Well today has been tough. We just got back from meeting with the funeral director and cemetery sexton. Again everyone we encounter on this journey has been so wonderful. We will have a small service at the cemetery tomorrow at 10:30. We picked out a sweet little pink casket. It's hard to believe still that we have a daughter. Girls just aren't that common in either family. Joe and I bought our plots and we're on the sunrise end of the cemetery and I will be buried with her someday in the future.

Here is the labor and delivery story I promised.

After getting the news that she had passed we decided it would be better for my psyche to go and induce right away. I could have waited a few days but I think that would have just made everything harder. So we got the boys and ourselves packed, they went to stay with my IL's and we got to the hospital around 7:30 Tuesday night. Just before 9:00 they put the cytotec pill behind my cervix to get things started. They only put in 200 vs. the normal 600 for induction because I had a previous c-section scar they were worried about if I started contracting too strong. They said with that small amount it could take 12 - 18 *edited from months to hours* to get things moving. They figured I would need the cytotec every 4 - 6 hours. Around 2:00 I started contracting, it wasn't anything really strong or painful at all but they lasted a long time and came fairly frequently. So they held off on another dose. They woke me up at 6:30 and said I could eat breakfast and have shower because they figured it would be quite a while yet.

So I did all that jazz and by the time I got out of the shower I was really contracting a lot and it was starting to hurt a little bit. I knew it would probably get a lot worse so figured this was the right time to ask for pain meds. Around 9:00 they came in and checked me and I was dilated to 5cm and the bag of waters was just bulging I guess. I got my shots of Nubain and that just made me feel drunk and I slept off an on until about 9:45. At 10:00 I felt like I was leaking so we got the resident doctor in there and sure enough my water had broke. At this point I was pretty nervous and shaking because I knew we were well on our way. I calmed down and just decided to rest again. I was feeling no pain at all.

Around 10:30 I felt her slide out of me; no pain and no warning that she was coming. So we called the nurse and the doctors got paged and it was a little crazy for just a few minutes. The OB doctor and nurses were just awesome. They put her on a pillow and described what they were seeing and whether we wanted to see her. I had seen some pics online, Joe had also seen a couple. The doctor told us that generally the pictures in our mind are worse than the reality. However, if we were expecting to see a beautiful porcelain doll than we'd be better off not seeing her and keeping that image. We said we were expecting "bad" and so he basically put her in front of Joe and said in so many words "what do think can your wife handle this?" I was already craning over trying to see her, I knew I wanted to if Joe could I could. She looked rough but the picture in my mind was indeed worse than what was in front of me. I had a few people I met online tell me when I was preparing for this that I would not regret seeing and holding her and that no matter what she did look like she would be beautiful to us. They were all so right. I could look at those pictures all day. The nurse took some beautiful ones of her hands and feet. As soon as I get around to scanning them I'm sure will share those. They were perfectly formed. My Mom was up there with us and got to see her too. So I'm glad she was real to more than just Joe and I.

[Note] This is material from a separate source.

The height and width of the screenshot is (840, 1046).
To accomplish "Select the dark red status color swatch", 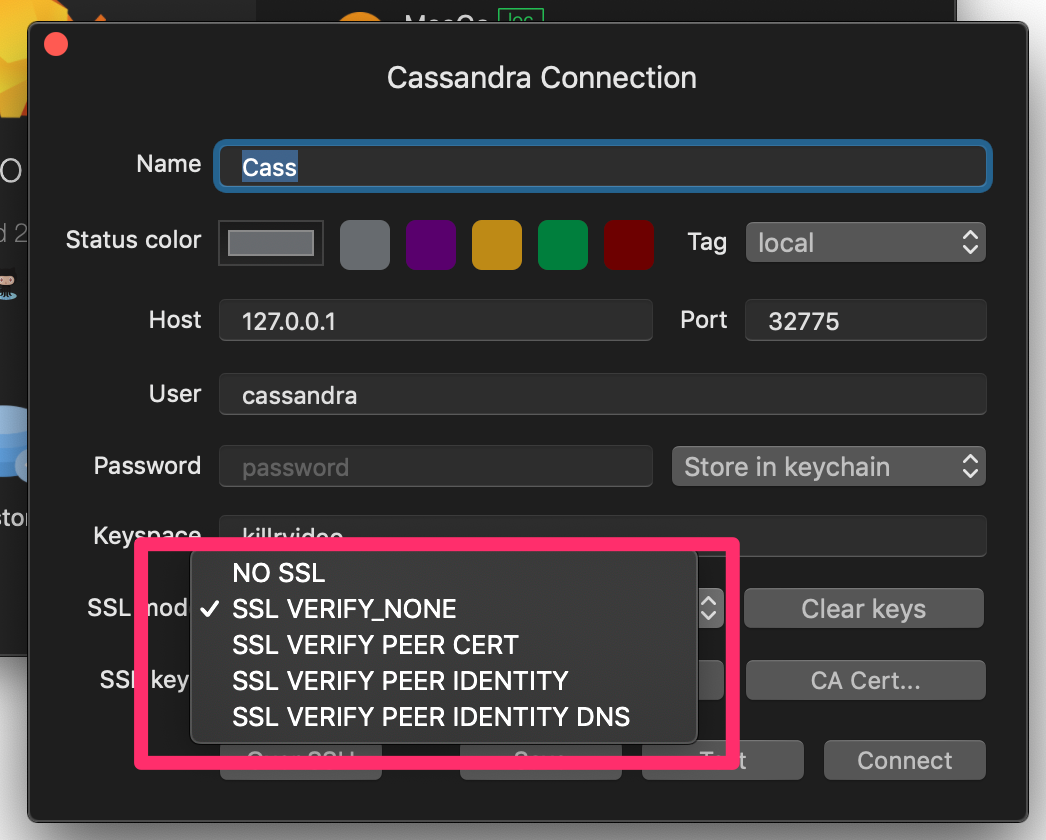I will [628, 244].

Later that day, the boys came by with my IL's and were wild as all get out. I guess they were excited to see us. My Dad came by too. At 4:30 the nurses coordinated a little prayer service in the room with the hospital chaplain. My Dad decided to stay for it so he got to meet Autumn Rose too. The nurses had her dressed in a little gown that was made from a baby washcloth. She was all wrapped up snug and tight in a blanket and had a bonnet on and was in a basket. She looked beautiful and so dignified. I might share those pictures too depending on how they look in black and white. And that is Autumn's day with us. The hospital gave a beautiful set of momentos they really did a great job I can't say enough good things about the whole staff there! We went home around 6:30, the funeral home picked her up at 5:00. We drove by the funeral home on our way home and just said that's where she is now. Crazy I never thought about her being there when we were in the office this morning, too busy with other thoughts I guess.

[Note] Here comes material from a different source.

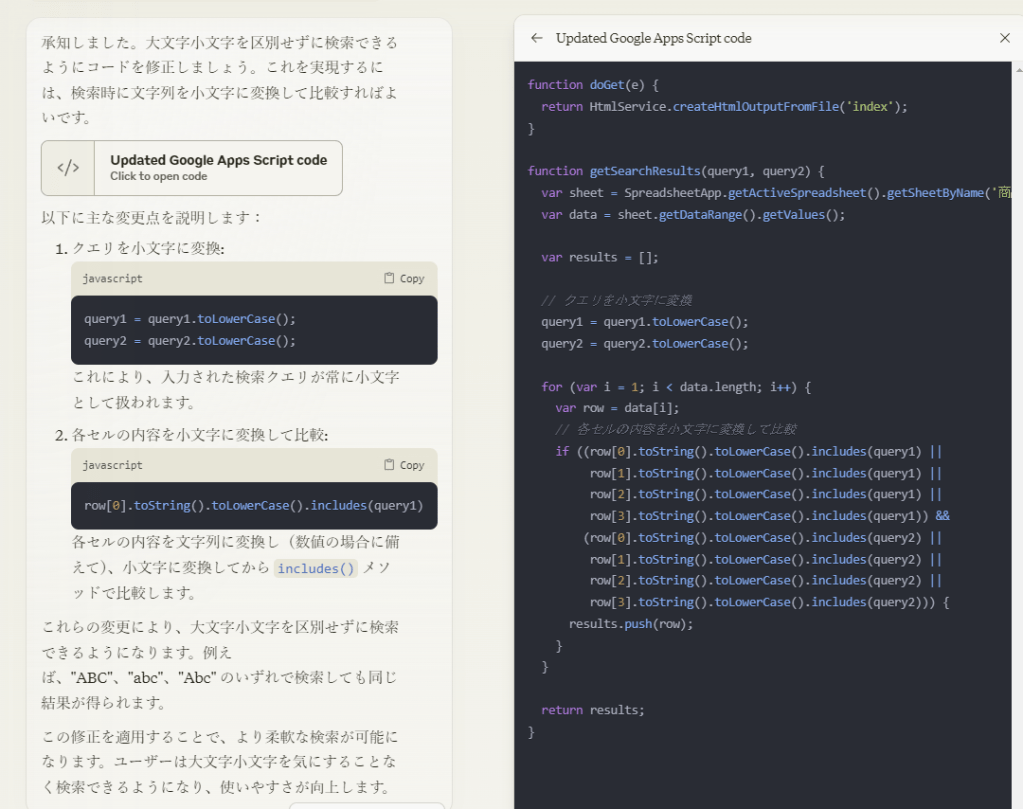Image resolution: width=1023 pixels, height=809 pixels.
Task: Close the Updated Google Apps Script code panel
Action: pos(1005,38)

The hospital plays a recording of Brahm's lullaby every time a baby is born. I remember hearing that when I was in the hospital after having Austin. He was in Ann Arbor and that depressed me so much hearing that. It was different this time. I must have heard it about 10 times during our entire stay. It didn't bother me so bad, sure it stung a little but I just kept saying happy for that Mom, sad for me. I did hear a few babies crying up there and one Mom screaming every few minutes yesterday. I never cried when that happened, I just kept thinking oh the irony. I would think maybe someday I'll be back in this hospital with a healthy newborn. We aren't even talking about trying, or not trying right now for another baby. I think we will talk about it in the spring. It's hard to think about now. I was scared to death to have another child, and sometimes I wonder if God didn't think I could handle another one or maybe I didn't want her bad enough. I don't know, I'm talking imponderables again and I know I shouldn't that. So I'll stop. :)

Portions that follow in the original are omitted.